*Stated problem 1:*
Decide whether each statement below agrees with the concealed-carry text: (a) the opening scenario is called likely; (b) the reply says anyone with a sense of life preservation would answer the question the same way; (c) in the replier's utopia, people who make guns go free. Answer yes or no for each, and quote the words of the text that settle it.
*Stated problem 2:*
Repeat the stretch of the concealed-carry text from "This is not" through "everyone else safe.".
*Stated problem 3:*
Go on with the concealed-carry text from where it stops.

*Quoted text:*
▶
This is not a likely scenario, but this has happened. If you were visiting in one of the U.S. states where carrying a concealed gun is legal for a stable licensed person and that person was in a fast food restaurant you were having lunch and a crazy guy came in shooting people and was going to shoot you and your family, would you want the stable armed citizen to stop him with his gun or would you rather die along with your family?

If you live in the real world, this requires an answer, even though it might be painful.
Hey mate, anyone with a sense of life preservation is going to answer this question the same way. Yes, we want to live and see the bad guy on the ground, and everyone else safe.
The bottom line is stuff like that doesn't go down that way. It becomes people shooting at each other on the street, taking the lives of innocents with them. I think you scenario is the romance aspect of carrying a gun. "I'm going to be the hero and save the day." In reality, everybody misses what they shoot at and end up killing me and my family by mistake.

In my utopia world, nobody has the gun to launch projectiles at unsuspecting, innocent people. The bad guy in your story has no gun, therefore there is no need for someone else to have the gun to shoot back at him with. The guns are not allowed to be made, if they are, the people making them and carrying them are either in jail or get the ride on the chair. The only reason you have a gun, is if you plan to use it to kill something. It's made to kill things. So if you don't plan to kill things, why have it?
◀
*Dataset excerpts:*
▶
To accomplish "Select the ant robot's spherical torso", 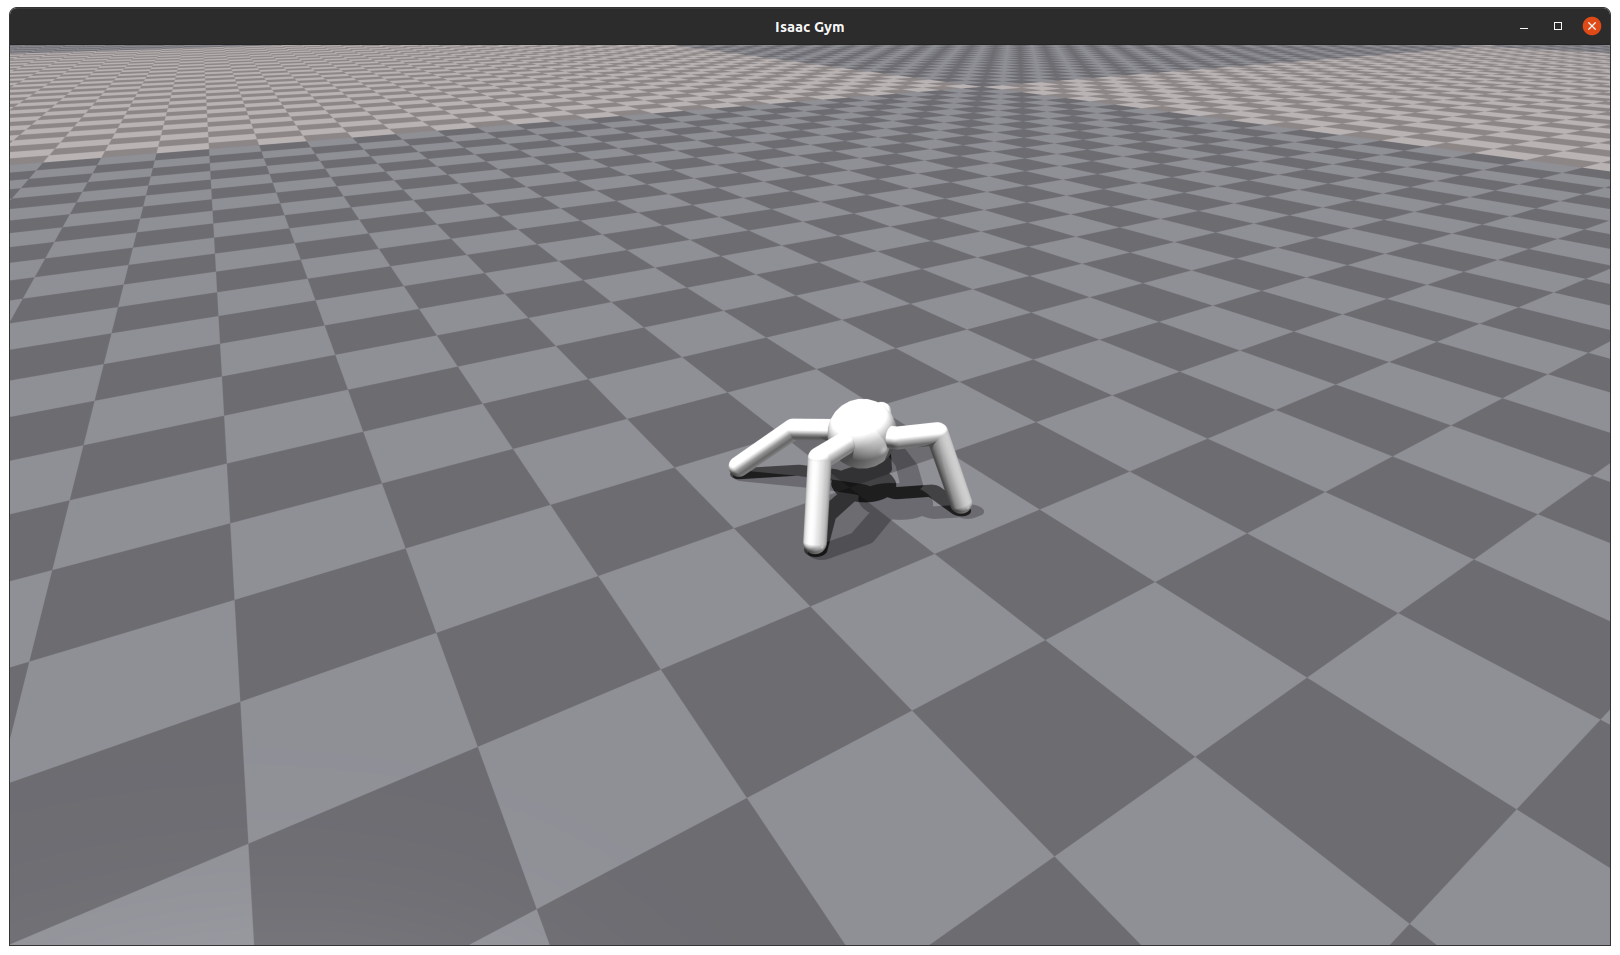I will [859, 432].
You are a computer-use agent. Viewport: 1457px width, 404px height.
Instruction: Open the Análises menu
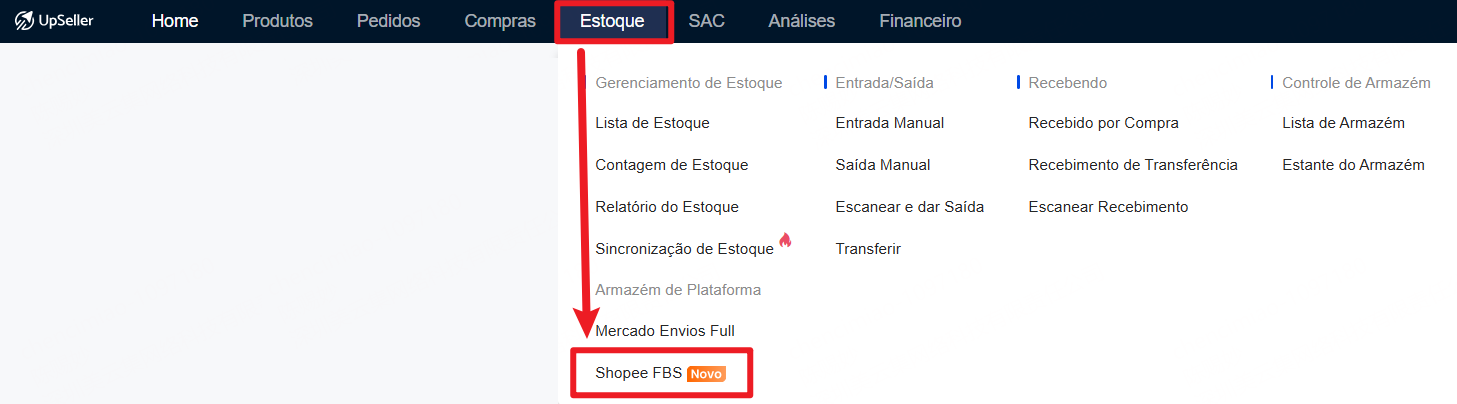(801, 21)
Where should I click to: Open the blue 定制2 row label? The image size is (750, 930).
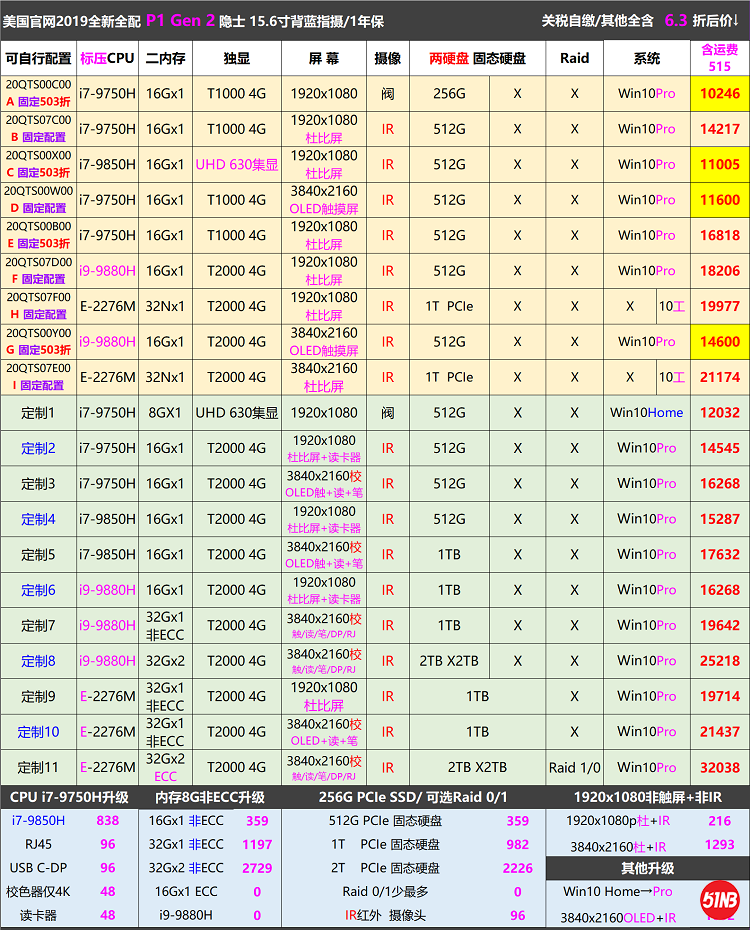38,448
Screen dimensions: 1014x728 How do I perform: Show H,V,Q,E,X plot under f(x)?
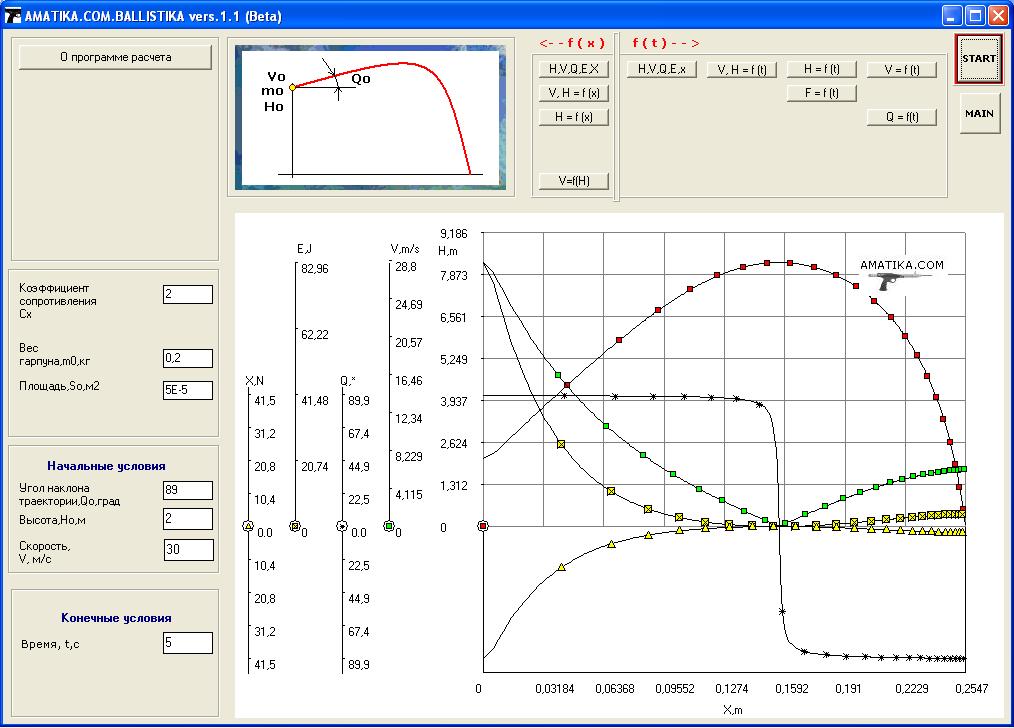(x=573, y=69)
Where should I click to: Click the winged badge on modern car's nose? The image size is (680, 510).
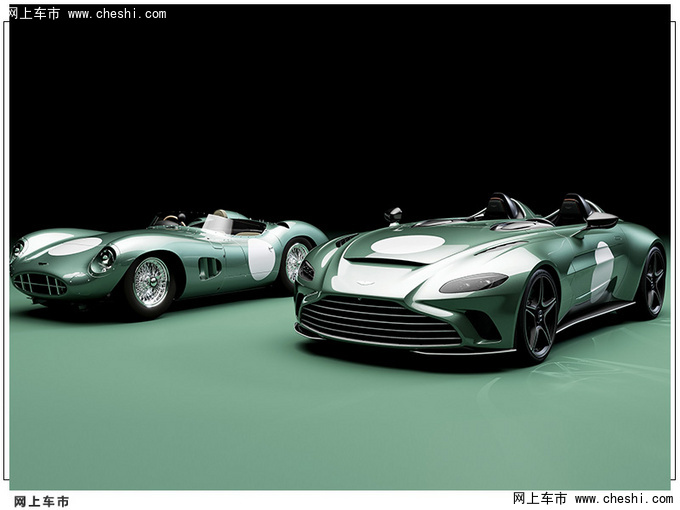click(x=365, y=282)
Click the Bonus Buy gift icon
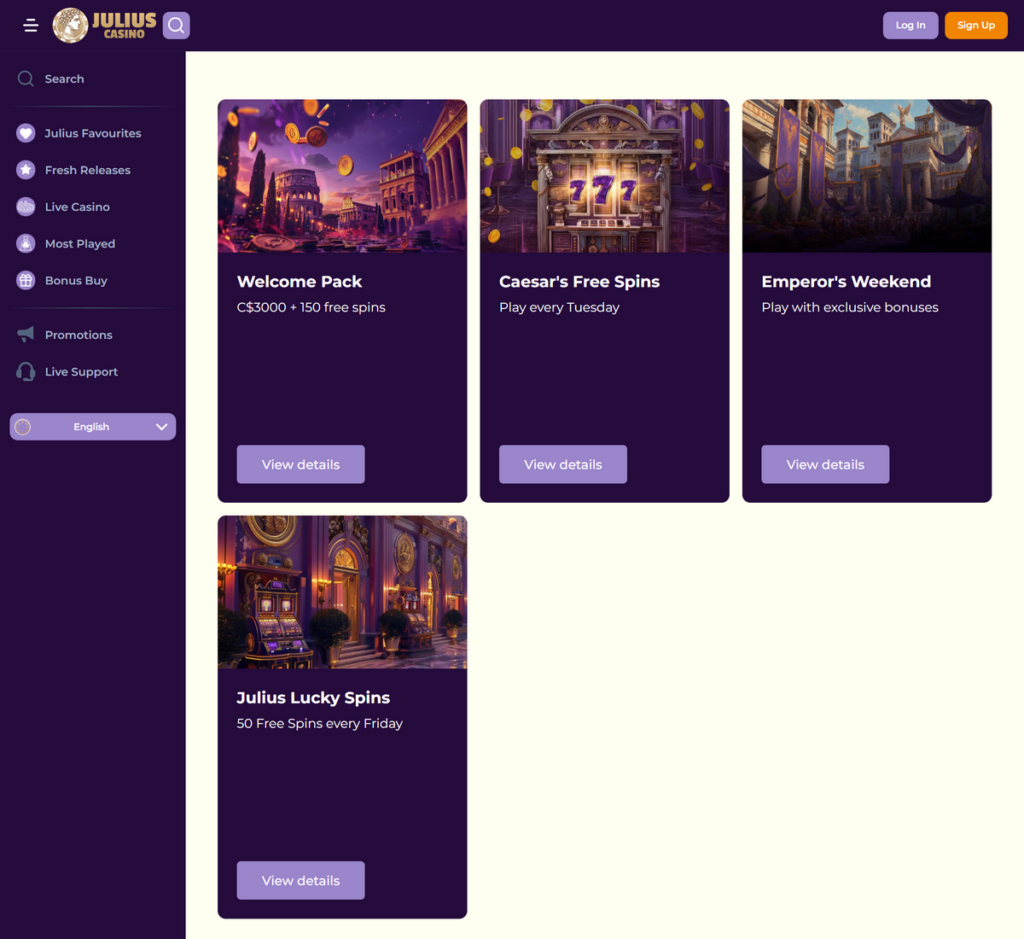Image resolution: width=1024 pixels, height=939 pixels. 26,281
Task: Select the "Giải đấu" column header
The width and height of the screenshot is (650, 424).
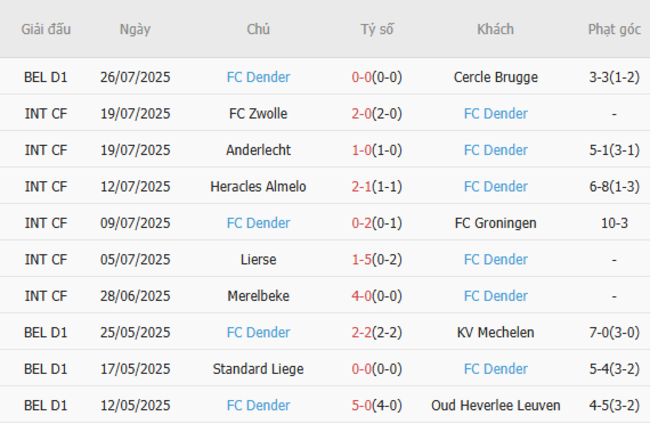Action: tap(46, 29)
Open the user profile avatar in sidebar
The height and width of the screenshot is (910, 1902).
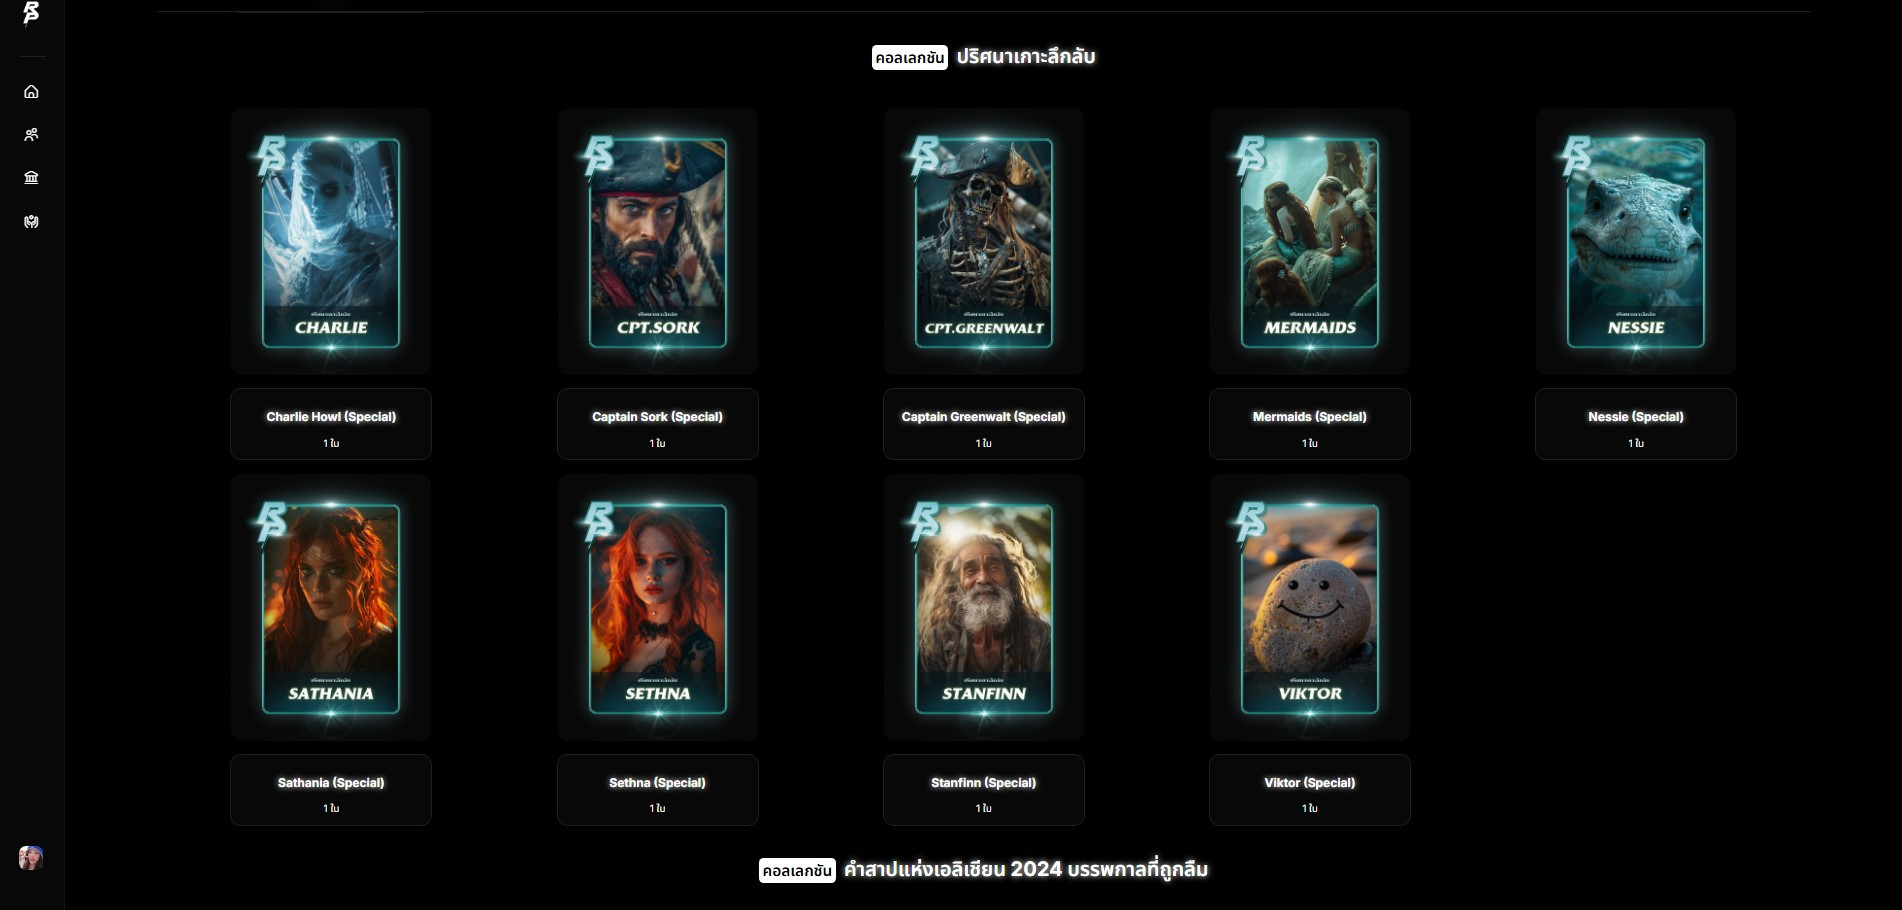31,858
◀
*Response 1:*
(a) No: "This is not a likely scenario, but this has happened."
(b) Yes: "anyone with a sense of life preservation is going to answer this question the same way."
(c) No: "the people making them and carrying them are either in jail or get the ride on the chair."

*Response 2:*
This is not a likely scenario, but this has happened. If you were visiting in one of the U.S. states where carrying a concealed gun is legal for a stable licensed person and that person was in a fast food restaurant you were having lunch and a crazy guy came in shooting people and was going to shoot you and your family, would you want the stable armed citizen to stop him with his gun or would you rather die along with your family?

If you live in the real world, this requires an answer, even though it might be painful.
Hey mate, anyone with a sense of life preservation is going to answer this question the same way. Yes, we want to live and see the bad guy on the ground, and everyone else safe.

*Response 3:*
I'll put it this way.. In Canada, you can walk into someone's open garage, and be charged with Break and Enter with Intent to Steal. You may have walked in there for any number of reasons, but at that point, you have to PROVE you walked in to NOT steal. You are already accused of intent to commit crime. Why is it then, that someone can own an instrument of killing (gun) and not be suspected of the intent to use it? Maybe it's a stretch argument, but it seems somewhat reachable to me.

The biggest issue is these products are back by big, powerful industries who lobby just as hard as tobacco and oil. There is too much money at stake to make them totally illegal. For this reason, they are still allowed to be sold and enable people to kill with them.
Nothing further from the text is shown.